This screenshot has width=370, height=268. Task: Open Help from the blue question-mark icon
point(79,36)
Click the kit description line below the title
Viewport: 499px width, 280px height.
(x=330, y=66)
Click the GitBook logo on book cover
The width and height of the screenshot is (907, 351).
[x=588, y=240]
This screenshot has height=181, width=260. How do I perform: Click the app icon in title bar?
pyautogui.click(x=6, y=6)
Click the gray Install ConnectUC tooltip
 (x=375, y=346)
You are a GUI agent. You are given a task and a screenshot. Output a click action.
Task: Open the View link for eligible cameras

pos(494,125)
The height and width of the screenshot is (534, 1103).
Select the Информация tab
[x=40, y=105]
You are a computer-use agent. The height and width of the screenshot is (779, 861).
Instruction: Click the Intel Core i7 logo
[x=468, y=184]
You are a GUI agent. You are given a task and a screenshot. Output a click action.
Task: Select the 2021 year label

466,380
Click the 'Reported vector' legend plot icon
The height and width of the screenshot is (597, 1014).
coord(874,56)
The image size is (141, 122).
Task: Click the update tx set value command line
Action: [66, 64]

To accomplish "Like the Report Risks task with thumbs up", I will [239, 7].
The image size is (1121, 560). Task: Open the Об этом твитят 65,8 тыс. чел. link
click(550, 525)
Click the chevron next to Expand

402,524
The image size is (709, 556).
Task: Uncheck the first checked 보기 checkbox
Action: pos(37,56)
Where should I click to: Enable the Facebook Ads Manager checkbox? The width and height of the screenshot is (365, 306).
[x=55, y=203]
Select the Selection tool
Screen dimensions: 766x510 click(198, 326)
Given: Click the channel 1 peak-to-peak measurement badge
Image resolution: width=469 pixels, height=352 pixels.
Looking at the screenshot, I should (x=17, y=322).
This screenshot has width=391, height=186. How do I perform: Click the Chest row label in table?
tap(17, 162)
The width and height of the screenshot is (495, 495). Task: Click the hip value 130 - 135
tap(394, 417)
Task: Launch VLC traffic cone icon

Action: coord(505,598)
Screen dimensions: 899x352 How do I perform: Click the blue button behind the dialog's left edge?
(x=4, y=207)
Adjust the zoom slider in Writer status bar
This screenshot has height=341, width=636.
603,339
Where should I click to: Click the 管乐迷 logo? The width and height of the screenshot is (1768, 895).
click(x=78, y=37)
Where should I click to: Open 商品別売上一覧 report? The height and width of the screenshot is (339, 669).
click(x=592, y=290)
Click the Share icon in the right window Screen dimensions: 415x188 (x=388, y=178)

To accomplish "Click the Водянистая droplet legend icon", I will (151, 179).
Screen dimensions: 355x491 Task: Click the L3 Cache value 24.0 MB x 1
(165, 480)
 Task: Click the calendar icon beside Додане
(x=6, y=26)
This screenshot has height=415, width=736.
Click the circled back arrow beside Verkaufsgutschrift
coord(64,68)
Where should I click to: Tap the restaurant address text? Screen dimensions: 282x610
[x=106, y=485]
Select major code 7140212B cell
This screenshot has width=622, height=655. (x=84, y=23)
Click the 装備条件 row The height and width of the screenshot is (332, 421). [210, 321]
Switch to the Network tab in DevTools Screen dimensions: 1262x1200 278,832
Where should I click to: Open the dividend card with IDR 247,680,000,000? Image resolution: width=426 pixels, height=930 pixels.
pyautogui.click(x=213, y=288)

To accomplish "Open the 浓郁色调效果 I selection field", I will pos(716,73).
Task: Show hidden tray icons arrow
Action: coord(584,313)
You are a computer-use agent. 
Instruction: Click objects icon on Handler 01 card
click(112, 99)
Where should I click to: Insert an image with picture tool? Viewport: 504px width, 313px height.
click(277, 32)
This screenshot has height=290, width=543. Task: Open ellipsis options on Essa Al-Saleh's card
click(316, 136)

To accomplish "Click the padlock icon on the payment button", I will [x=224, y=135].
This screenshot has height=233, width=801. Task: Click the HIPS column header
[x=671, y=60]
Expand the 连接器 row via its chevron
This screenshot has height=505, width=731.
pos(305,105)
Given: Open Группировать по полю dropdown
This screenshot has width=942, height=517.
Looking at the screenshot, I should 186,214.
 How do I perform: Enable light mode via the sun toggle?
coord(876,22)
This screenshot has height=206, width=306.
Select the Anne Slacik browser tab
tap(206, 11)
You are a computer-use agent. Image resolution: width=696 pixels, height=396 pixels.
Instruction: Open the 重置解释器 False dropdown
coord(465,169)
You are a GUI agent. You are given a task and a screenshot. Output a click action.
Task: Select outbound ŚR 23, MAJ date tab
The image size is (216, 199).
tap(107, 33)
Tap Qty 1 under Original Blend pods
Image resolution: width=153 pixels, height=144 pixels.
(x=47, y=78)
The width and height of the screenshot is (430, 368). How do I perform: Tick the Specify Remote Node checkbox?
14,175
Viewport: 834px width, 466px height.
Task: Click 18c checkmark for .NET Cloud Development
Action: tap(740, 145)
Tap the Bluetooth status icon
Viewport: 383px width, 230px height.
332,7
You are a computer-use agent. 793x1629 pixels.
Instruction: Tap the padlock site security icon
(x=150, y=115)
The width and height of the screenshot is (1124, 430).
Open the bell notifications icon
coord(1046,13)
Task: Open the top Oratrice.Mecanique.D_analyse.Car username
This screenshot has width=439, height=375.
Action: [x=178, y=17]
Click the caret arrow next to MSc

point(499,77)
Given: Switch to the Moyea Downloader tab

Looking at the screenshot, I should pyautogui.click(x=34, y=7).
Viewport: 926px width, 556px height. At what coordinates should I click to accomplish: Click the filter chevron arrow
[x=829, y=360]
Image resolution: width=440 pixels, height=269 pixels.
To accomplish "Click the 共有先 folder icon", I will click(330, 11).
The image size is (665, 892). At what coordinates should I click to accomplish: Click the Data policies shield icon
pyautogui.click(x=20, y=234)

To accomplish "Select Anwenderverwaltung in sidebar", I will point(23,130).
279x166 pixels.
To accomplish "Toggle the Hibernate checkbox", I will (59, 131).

—————

Task to complete:
Send back every entry precisely as given.

Response area:
This screenshot has width=370, height=268. Task: Open Help from the blue question-mark icon
point(79,36)
Click the kit description line below the title
Viewport: 499px width, 280px height.
(x=330, y=66)
Click the GitBook logo on book cover
The width and height of the screenshot is (907, 351).
[x=588, y=240]
This screenshot has height=181, width=260. How do I perform: Click the app icon in title bar?
pyautogui.click(x=6, y=6)
Click the gray Install ConnectUC tooltip
 (x=375, y=346)
You are a GUI agent. You are given a task and a screenshot. Output a click action.
Task: Open the View link for eligible cameras

pos(494,125)
The height and width of the screenshot is (534, 1103).
Select the Информация tab
[x=40, y=105]
You are a computer-use agent. The height and width of the screenshot is (779, 861).
Instruction: Click the Intel Core i7 logo
[x=468, y=184]
You are a GUI agent. You are given a task and a screenshot. Output a click action.
Task: Select the 2021 year label

466,380
Click the 'Reported vector' legend plot icon
The height and width of the screenshot is (597, 1014).
coord(874,56)
The image size is (141, 122).
Task: Click the update tx set value command line
Action: [66, 64]

To accomplish "Like the Report Risks task with thumbs up", I will [239, 7].
The image size is (1121, 560). Task: Open the Об этом твитят 65,8 тыс. чел. link
click(550, 525)
Click the chevron next to Expand

402,524
The image size is (709, 556).
Task: Uncheck the first checked 보기 checkbox
Action: pos(37,56)
Where should I click to: Enable the Facebook Ads Manager checkbox? The width and height of the screenshot is (365, 306).
[x=55, y=203]
Select the Selection tool
Screen dimensions: 766x510 click(198, 326)
Given: Click the channel 1 peak-to-peak measurement badge
Image resolution: width=469 pixels, height=352 pixels.
Looking at the screenshot, I should (x=17, y=322).
This screenshot has width=391, height=186. How do I perform: Click the Chest row label in table?
tap(17, 162)
The width and height of the screenshot is (495, 495). Task: Click the hip value 130 - 135
tap(394, 417)
Task: Launch VLC traffic cone icon

Action: coord(505,598)
Screen dimensions: 899x352 How do I perform: Click the blue button behind the dialog's left edge?
(x=4, y=207)
Adjust the zoom slider in Writer status bar
This screenshot has height=341, width=636.
603,339
Where should I click to: Click the 管乐迷 logo? The width and height of the screenshot is (1768, 895).
click(x=78, y=37)
Where should I click to: Open 商品別売上一覧 report? The height and width of the screenshot is (339, 669).
click(x=592, y=290)
Click the Share icon in the right window Screen dimensions: 415x188 (x=388, y=178)

To accomplish "Click the Водянистая droplet legend icon", I will (151, 179).
Screen dimensions: 355x491 Task: Click the L3 Cache value 24.0 MB x 1
(165, 480)
 Task: Click the calendar icon beside Додане
(x=6, y=26)
This screenshot has height=415, width=736.
Click the circled back arrow beside Verkaufsgutschrift
coord(64,68)
Where should I click to: Tap the restaurant address text? Screen dimensions: 282x610
[x=106, y=485]
Select major code 7140212B cell
This screenshot has width=622, height=655. (x=84, y=23)
Click the 装備条件 row The height and width of the screenshot is (332, 421). [210, 321]
Switch to the Network tab in DevTools Screen dimensions: 1262x1200 278,832
Where should I click to: Open the dividend card with IDR 247,680,000,000? Image resolution: width=426 pixels, height=930 pixels.
pyautogui.click(x=213, y=288)

To accomplish "Open the 浓郁色调效果 I selection field", I will pos(716,73).
Task: Show hidden tray icons arrow
Action: coord(584,313)
You are a computer-use agent. 
Instruction: Click objects icon on Handler 01 card
click(112, 99)
Where should I click to: Insert an image with picture tool? Viewport: 504px width, 313px height.
click(277, 32)
This screenshot has height=290, width=543. Task: Open ellipsis options on Essa Al-Saleh's card
click(316, 136)

To accomplish "Click the padlock icon on the payment button", I will [x=224, y=135].
This screenshot has height=233, width=801. Task: Click the HIPS column header
[x=671, y=60]
Expand the 连接器 row via its chevron
This screenshot has height=505, width=731.
pos(305,105)
Given: Open Группировать по полю dropdown
This screenshot has width=942, height=517.
Looking at the screenshot, I should 186,214.
 How do I perform: Enable light mode via the sun toggle?
coord(876,22)
This screenshot has height=206, width=306.
Select the Anne Slacik browser tab
tap(206, 11)
You are a computer-use agent. Image resolution: width=696 pixels, height=396 pixels.
Instruction: Open the 重置解释器 False dropdown
coord(465,169)
You are a GUI agent. You are given a task and a screenshot. Output a click action.
Task: Select outbound ŚR 23, MAJ date tab
The image size is (216, 199).
tap(107, 33)
Tap Qty 1 under Original Blend pods
Image resolution: width=153 pixels, height=144 pixels.
(x=47, y=78)
The width and height of the screenshot is (430, 368). How do I perform: Tick the Specify Remote Node checkbox?
14,175
Viewport: 834px width, 466px height.
Task: Click 18c checkmark for .NET Cloud Development
Action: tap(740, 145)
Tap the Bluetooth status icon
Viewport: 383px width, 230px height.
332,7
You are a computer-use agent. 793x1629 pixels.
Instruction: Tap the padlock site security icon
(x=150, y=115)
The width and height of the screenshot is (1124, 430).
Open the bell notifications icon
coord(1046,13)
Task: Open the top Oratrice.Mecanique.D_analyse.Car username
This screenshot has width=439, height=375.
Action: [x=178, y=17]
Click the caret arrow next to MSc

point(499,77)
Given: Switch to the Moyea Downloader tab

Looking at the screenshot, I should pyautogui.click(x=34, y=7).
Viewport: 926px width, 556px height. At what coordinates should I click to accomplish: Click the filter chevron arrow
[x=829, y=360]
Image resolution: width=440 pixels, height=269 pixels.
To accomplish "Click the 共有先 folder icon", I will click(330, 11).
The image size is (665, 892). At what coordinates should I click to accomplish: Click the Data policies shield icon
pyautogui.click(x=20, y=234)

To accomplish "Select Anwenderverwaltung in sidebar", I will point(23,130).
279x166 pixels.
To accomplish "Toggle the Hibernate checkbox", I will (59, 131).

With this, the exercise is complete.